Start of INPUT DATA
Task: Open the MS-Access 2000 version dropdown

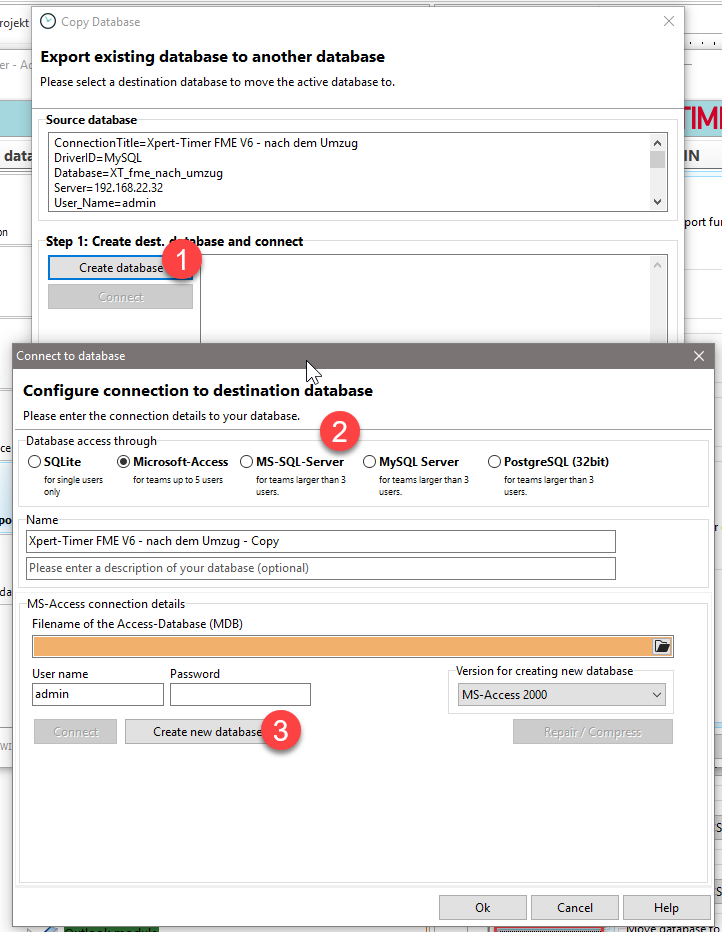Action: 561,695
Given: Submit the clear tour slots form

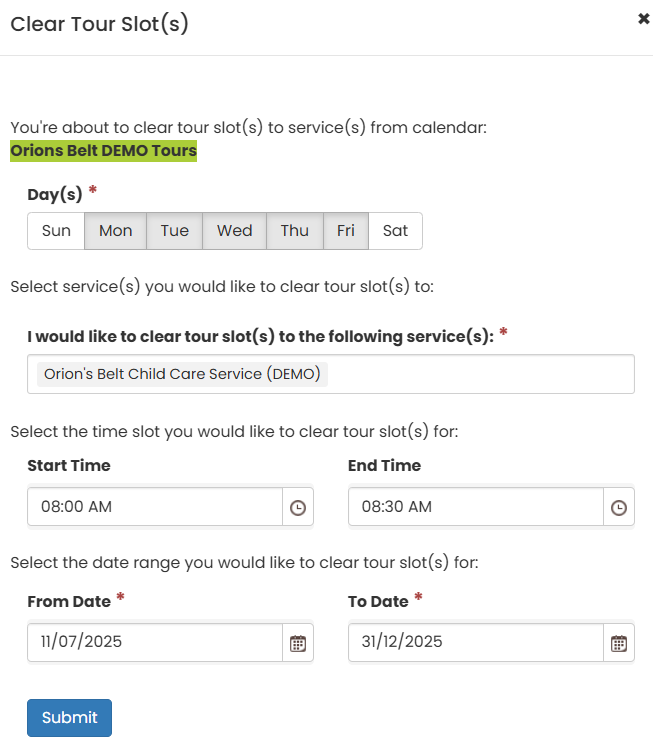Looking at the screenshot, I should pyautogui.click(x=69, y=718).
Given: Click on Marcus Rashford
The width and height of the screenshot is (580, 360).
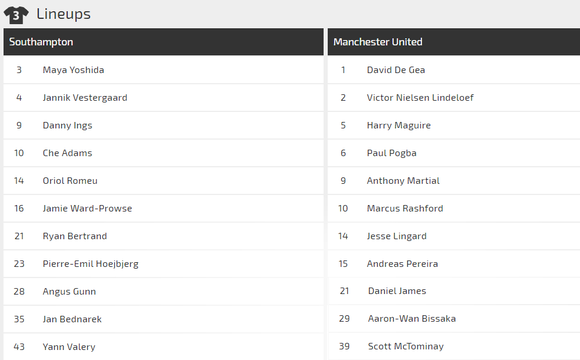Looking at the screenshot, I should 405,208.
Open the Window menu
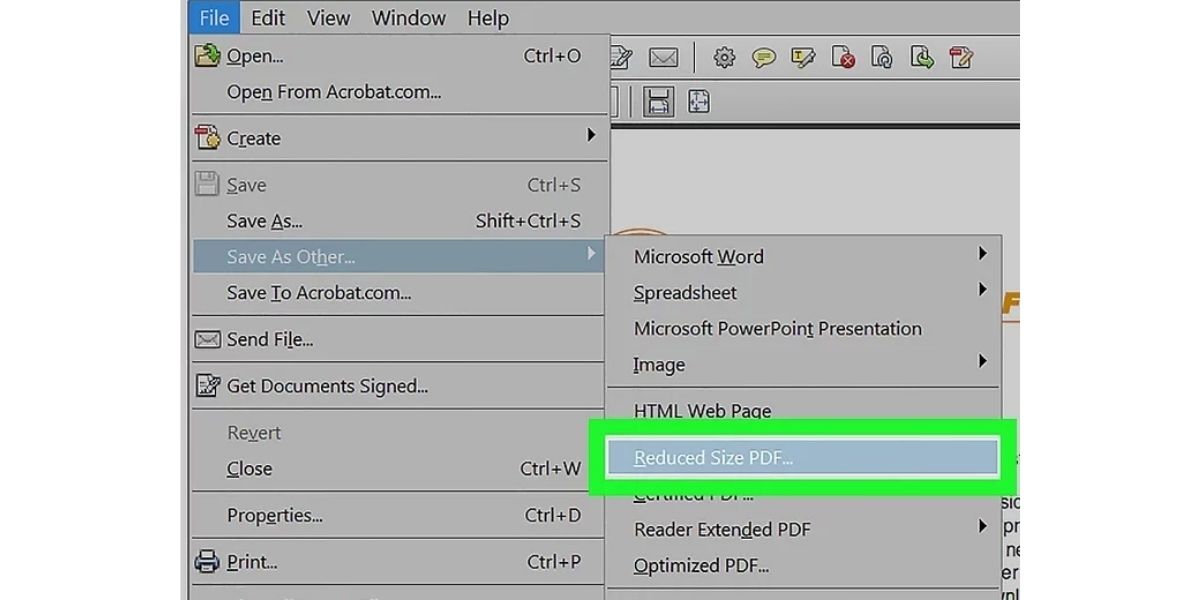The image size is (1200, 600). [408, 18]
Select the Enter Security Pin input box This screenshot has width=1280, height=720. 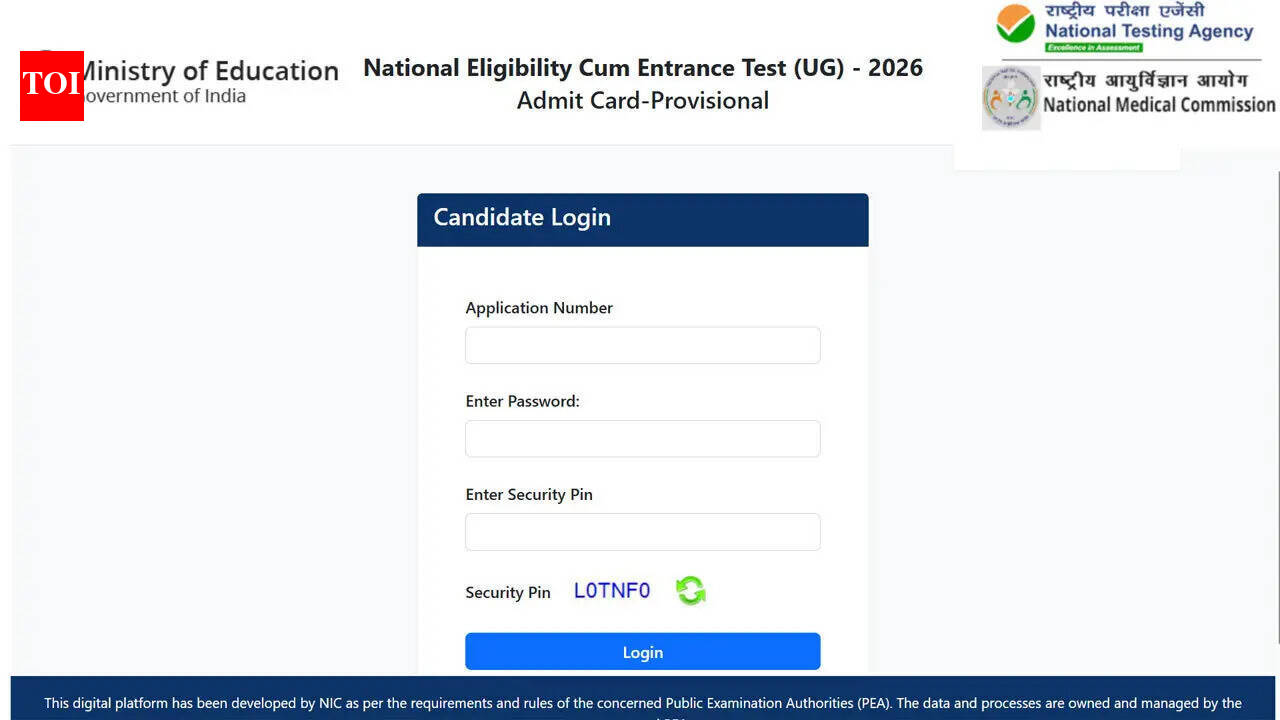click(642, 532)
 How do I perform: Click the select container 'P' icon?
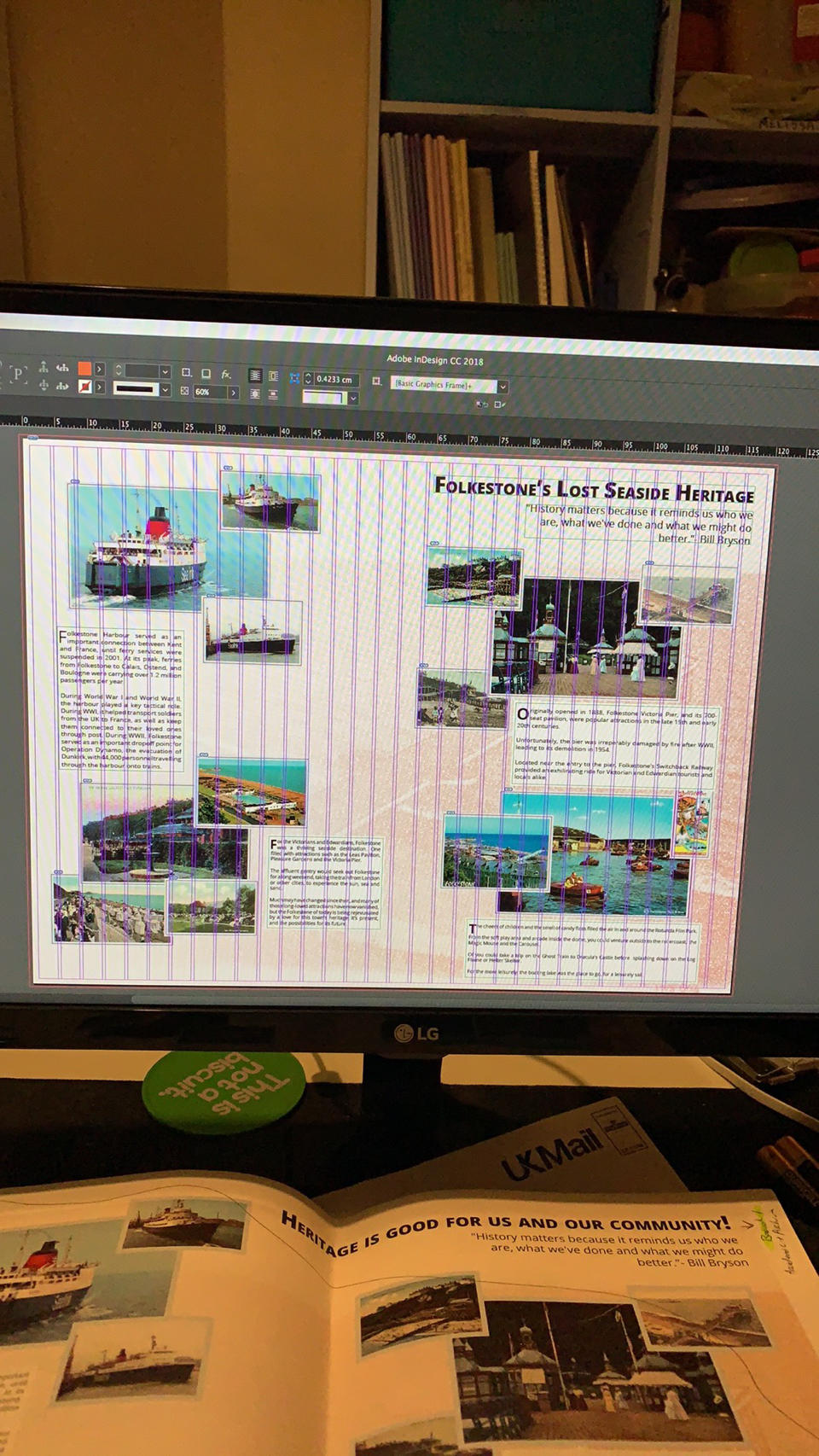point(19,373)
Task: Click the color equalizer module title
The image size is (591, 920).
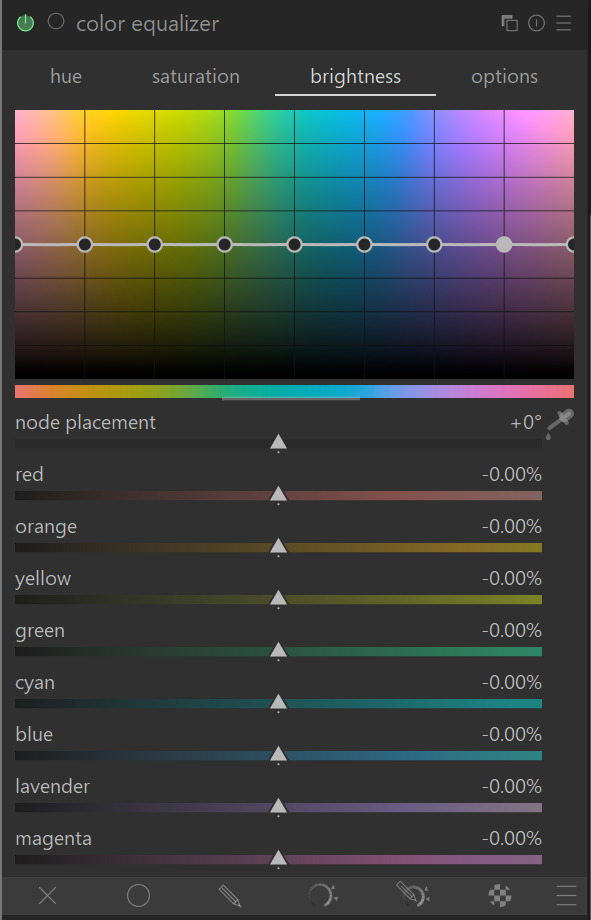Action: (147, 24)
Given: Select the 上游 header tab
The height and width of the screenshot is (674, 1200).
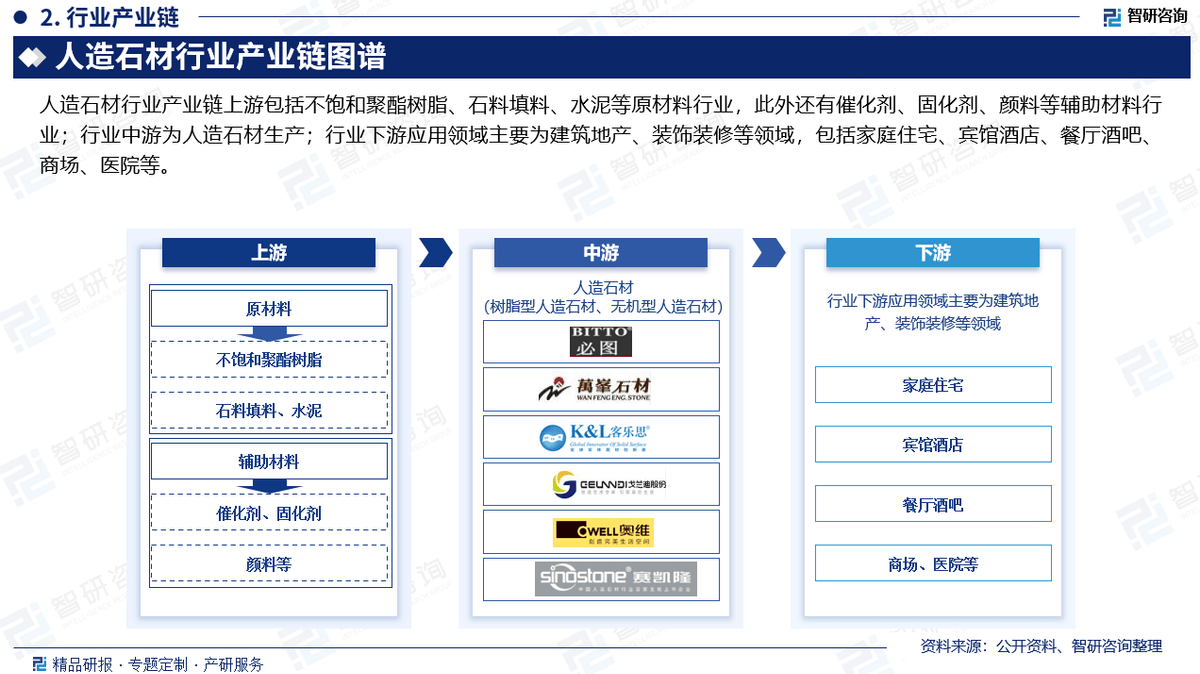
End of INPUT DATA
• _TASK ITEM_:
Quote verbatim every line starting at the line that contains "The image size is (591, 920)." and ending with the last line of the records; omit all pictures.

• _EXERCISE ANSWER_:
The image size is (591, 920).
Action: (147, 24)
Given: Select the 上游 header tab
The height and width of the screenshot is (674, 1200).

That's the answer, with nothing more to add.